◆ **Selected text**:
[Start of section]
The Nancy Lieberman Award, named for Basketball Hall of Fame legend Nancy Lieberman is given to the nation's top collegiate point guard in women's Division I basketball.[1]Sue Bird won the inaugural award in 2000, making her the first of only three players to have won three Lieberman Awards. Paige Bueckers is the first freshman (first-year player) to win the award in 2021, and only three players have won as sophomores (second-year players)—Bird in 2000 and the other two three-time winners, Sabrina Ionescu in 2018 and Caitlin Clark in 2022.
The award is given to a player who exemplifies "the floor leadership, play-making and ball-handling skills that personified Nancy Lieberman during her career".[2] Originally, voting was performed exclusively by sportswriters. The announcement of the winner has coincided with the Final Four weekend, with an award ceremony the following Wednesday which was hosted by the Detroit Rotary Club at the Detroit Athletic Club through 2013.[2] The award was given annually by the Rotary Club of Detroit in the Award's first 14 years. Beginning with the 2014 award to Odyssey Sims of Baylor University, the Nancy Lieberman Award has been presented by the Naismith Memorial Basketball Hall of Fame as part of the Final Four proceedings, and is now presented at the annual convention of the Women's Basketball Coaches Association (WBCA).
[End of section]
[Stored items]
[Start of section]
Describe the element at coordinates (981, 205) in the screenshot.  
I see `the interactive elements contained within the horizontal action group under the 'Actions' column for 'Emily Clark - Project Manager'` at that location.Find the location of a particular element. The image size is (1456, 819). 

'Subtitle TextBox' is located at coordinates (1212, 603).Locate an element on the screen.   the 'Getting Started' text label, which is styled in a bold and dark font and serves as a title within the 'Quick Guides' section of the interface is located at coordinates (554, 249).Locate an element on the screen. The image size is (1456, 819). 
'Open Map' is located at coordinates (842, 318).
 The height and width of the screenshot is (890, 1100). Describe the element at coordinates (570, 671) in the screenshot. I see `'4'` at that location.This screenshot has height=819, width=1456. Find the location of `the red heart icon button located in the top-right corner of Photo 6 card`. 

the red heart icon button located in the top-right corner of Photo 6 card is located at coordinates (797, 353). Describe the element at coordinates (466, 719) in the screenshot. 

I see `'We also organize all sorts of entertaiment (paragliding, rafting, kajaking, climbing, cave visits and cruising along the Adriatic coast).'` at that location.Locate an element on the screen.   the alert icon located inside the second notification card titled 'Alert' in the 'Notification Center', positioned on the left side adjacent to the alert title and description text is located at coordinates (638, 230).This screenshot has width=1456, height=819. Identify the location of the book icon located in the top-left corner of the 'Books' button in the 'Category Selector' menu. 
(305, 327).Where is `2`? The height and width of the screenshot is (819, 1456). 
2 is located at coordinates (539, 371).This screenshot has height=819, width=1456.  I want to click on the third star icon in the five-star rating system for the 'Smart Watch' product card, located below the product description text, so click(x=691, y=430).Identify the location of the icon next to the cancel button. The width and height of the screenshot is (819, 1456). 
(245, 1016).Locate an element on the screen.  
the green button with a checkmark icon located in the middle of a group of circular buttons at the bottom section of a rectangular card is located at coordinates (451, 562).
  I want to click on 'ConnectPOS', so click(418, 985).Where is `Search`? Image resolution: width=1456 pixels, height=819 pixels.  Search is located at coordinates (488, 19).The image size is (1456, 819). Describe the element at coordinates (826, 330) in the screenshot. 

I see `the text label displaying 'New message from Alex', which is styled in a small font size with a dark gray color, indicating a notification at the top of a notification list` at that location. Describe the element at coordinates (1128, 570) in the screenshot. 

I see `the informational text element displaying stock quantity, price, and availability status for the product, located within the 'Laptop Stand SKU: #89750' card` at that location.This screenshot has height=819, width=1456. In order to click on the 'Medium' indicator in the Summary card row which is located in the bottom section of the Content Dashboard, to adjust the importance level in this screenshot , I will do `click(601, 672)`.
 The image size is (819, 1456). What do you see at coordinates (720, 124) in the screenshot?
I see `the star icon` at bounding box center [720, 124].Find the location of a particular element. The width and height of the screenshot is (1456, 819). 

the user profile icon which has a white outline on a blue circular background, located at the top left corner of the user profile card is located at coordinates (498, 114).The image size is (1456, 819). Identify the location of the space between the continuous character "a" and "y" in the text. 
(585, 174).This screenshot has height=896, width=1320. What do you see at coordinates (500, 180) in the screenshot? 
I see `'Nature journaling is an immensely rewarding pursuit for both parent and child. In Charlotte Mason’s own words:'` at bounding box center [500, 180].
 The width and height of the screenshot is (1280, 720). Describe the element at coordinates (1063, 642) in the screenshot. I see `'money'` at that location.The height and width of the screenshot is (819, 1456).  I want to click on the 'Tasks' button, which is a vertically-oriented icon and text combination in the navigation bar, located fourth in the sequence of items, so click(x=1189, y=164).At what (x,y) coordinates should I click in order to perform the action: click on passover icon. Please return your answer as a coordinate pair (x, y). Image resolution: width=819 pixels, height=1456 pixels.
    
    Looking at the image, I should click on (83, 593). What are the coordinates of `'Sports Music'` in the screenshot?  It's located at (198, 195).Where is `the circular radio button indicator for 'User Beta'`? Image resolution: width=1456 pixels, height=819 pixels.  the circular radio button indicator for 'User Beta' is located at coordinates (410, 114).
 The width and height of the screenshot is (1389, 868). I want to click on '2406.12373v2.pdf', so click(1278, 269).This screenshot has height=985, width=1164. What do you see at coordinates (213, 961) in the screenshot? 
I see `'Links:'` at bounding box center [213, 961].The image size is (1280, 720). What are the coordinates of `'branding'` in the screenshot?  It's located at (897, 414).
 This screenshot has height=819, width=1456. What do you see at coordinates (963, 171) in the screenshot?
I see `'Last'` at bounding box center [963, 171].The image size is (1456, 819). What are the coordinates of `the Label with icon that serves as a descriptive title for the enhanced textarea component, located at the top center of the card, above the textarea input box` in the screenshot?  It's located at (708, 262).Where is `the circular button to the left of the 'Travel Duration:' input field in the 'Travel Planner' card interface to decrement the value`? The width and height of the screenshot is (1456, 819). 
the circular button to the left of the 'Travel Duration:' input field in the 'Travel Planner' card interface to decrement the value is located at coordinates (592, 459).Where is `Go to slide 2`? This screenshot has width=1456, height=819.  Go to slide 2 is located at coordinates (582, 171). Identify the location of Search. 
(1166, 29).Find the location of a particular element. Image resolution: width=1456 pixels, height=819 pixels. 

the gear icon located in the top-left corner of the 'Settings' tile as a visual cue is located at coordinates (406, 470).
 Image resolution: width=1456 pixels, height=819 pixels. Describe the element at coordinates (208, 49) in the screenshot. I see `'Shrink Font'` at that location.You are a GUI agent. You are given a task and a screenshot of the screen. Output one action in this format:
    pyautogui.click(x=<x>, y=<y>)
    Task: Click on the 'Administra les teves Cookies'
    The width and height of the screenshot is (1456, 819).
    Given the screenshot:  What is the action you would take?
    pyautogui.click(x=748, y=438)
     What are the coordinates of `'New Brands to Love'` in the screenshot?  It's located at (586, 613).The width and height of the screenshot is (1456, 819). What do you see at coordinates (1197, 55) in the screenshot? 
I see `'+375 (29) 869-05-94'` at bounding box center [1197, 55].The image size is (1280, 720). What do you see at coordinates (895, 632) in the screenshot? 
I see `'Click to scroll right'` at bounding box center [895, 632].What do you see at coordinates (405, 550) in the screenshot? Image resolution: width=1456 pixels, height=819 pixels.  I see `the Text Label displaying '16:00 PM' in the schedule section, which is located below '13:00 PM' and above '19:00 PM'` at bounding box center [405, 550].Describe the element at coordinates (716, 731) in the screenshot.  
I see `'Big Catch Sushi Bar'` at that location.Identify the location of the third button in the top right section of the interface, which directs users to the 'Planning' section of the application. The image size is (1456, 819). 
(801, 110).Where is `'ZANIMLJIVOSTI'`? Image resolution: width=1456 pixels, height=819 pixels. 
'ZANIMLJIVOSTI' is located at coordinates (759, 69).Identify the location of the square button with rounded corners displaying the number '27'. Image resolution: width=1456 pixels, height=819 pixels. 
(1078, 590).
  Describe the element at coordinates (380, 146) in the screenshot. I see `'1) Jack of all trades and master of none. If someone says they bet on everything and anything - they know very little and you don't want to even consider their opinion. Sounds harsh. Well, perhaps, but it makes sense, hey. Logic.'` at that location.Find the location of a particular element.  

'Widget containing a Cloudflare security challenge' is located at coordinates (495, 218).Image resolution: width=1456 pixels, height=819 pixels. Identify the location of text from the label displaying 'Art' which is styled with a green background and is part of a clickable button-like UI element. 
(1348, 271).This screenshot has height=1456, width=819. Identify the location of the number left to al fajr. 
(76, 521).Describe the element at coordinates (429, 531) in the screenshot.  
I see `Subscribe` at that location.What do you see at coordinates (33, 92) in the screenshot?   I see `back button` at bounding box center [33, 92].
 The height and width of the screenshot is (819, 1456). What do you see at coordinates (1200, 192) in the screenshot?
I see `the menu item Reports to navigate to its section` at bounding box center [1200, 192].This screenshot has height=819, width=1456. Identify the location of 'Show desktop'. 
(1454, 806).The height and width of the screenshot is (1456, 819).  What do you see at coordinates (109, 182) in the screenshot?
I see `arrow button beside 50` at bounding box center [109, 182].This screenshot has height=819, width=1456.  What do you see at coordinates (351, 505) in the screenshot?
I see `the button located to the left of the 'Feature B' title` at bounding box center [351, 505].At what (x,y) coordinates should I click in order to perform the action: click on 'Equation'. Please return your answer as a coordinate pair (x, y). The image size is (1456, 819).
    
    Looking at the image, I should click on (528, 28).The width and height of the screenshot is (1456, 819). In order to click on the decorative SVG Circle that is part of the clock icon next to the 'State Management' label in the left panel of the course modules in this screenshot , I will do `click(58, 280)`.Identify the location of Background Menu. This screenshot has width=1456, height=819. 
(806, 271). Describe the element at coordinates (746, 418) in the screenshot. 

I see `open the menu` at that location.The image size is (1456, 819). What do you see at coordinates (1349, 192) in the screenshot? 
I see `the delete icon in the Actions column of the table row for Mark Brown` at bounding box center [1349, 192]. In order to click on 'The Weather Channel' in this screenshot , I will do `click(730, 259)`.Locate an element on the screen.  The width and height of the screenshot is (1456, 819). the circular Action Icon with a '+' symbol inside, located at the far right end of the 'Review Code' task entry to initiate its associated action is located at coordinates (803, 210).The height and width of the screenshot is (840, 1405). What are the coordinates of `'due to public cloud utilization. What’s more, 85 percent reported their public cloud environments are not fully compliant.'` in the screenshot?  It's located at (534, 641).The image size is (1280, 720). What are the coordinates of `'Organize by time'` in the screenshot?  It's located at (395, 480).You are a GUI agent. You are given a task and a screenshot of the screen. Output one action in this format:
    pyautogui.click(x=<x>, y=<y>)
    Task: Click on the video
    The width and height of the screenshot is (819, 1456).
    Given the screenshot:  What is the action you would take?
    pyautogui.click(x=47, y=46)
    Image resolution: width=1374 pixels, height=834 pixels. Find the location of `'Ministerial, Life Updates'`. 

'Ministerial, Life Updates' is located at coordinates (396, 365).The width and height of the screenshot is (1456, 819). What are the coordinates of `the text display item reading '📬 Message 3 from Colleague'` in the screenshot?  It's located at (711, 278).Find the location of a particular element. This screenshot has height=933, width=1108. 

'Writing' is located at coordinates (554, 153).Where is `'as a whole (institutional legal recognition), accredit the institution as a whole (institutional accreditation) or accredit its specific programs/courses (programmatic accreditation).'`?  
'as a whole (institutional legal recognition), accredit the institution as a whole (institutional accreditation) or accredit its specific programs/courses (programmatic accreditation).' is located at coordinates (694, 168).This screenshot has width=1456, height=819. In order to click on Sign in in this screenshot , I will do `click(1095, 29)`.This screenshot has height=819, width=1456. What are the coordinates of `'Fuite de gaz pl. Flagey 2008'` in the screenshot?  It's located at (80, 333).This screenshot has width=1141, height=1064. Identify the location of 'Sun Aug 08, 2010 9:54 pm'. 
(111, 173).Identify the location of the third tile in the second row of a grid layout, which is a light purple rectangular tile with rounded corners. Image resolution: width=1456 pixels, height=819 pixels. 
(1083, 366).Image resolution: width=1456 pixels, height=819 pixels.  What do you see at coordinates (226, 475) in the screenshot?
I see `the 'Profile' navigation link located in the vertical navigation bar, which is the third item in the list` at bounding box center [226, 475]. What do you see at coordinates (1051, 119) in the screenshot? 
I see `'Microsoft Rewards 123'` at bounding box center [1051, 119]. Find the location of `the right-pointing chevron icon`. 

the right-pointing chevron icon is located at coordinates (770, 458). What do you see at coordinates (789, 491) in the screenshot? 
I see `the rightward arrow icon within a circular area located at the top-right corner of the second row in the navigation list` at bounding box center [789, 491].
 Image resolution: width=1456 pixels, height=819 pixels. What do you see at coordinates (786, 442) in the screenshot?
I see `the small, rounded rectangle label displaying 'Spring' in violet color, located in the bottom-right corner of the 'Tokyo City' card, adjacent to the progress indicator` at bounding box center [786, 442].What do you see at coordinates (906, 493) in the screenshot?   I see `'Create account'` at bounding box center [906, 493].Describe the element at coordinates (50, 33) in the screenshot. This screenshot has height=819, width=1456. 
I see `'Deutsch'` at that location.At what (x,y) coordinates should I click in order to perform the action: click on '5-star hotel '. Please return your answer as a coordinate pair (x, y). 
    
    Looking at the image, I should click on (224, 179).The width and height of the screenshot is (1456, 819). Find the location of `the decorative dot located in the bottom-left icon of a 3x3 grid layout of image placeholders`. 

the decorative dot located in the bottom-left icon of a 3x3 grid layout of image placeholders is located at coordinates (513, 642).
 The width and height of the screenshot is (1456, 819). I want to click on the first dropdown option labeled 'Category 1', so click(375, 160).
[End of section]
◆ **Exercise tasks**:
A) Write out the passage on the Nancy Lieberman Award starting with "The award is" and going on through "Coaches Association (WBCA).".
B) Continue the piece about the Nancy Lieberman Award from where it stops.

◆ **Results for the exercise**:
A)
The award is given to a player who exemplifies "the floor leadership, play-making and ball-handling skills that personified Nancy Lieberman during her career".[2] Originally, voting was performed exclusively by sportswriters. The announcement of the winner has coincided with the Final Four weekend, with an award ceremony the following Wednesday which was hosted by the Detroit Rotary Club at the Detroit Athletic Club through 2013.[2] The award was given annually by the Rotary Club of Detroit in the Award's first 14 years. Beginning with the 2014 award to Odyssey Sims of Baylor University, the Nancy Lieberman Award has been presented by the Naismith Memorial Basketball Hall of Fame as part of the Final Four proceedings, and is now presented at the annual convention of the Women's Basketball Coaches Association (WBCA).

B)
The 2017–18 season started a new era for the award. Since that season, the WBCA has partnered with the Naismith Hall in the presentation of the award. The two bodies also incorporated the Lieberman Award into a new set of awards known as the "Naismith Starting Five", presented at the WBCA convention (except in 2020, when the convention was not held due to the COVID-19 pandemic) to players at each of the five traditional basketball positions. These awards parallel a previously existing set of men's basketball positional awards also presented by the Hall. The other four are:[3]
The voting body for the Lieberman Award also changed upon its incorporation into the Naismith Starting Five. Each of the Starting Five awards is now determined by a selection committee consisting of Hall of Famers, WBCA coaching members, and media, and headed by the award's namesake. Fan voting through the Hall's website is also incorporated into the selection process.
UConn is the only program that has produced more than one Lieberman Award recipient, having had five players combine for a total of nine awards (Bird, Diana Taurasi, Renee Montgomery, Moriah Jefferson and Bueckers). The only other programs with more than one award, Iowa, Notre Dame, and Oregon, have each had a single player win all of that program's awards, respectively Clark (three times), Skylar Diggins (twice) and Ionescu (three times).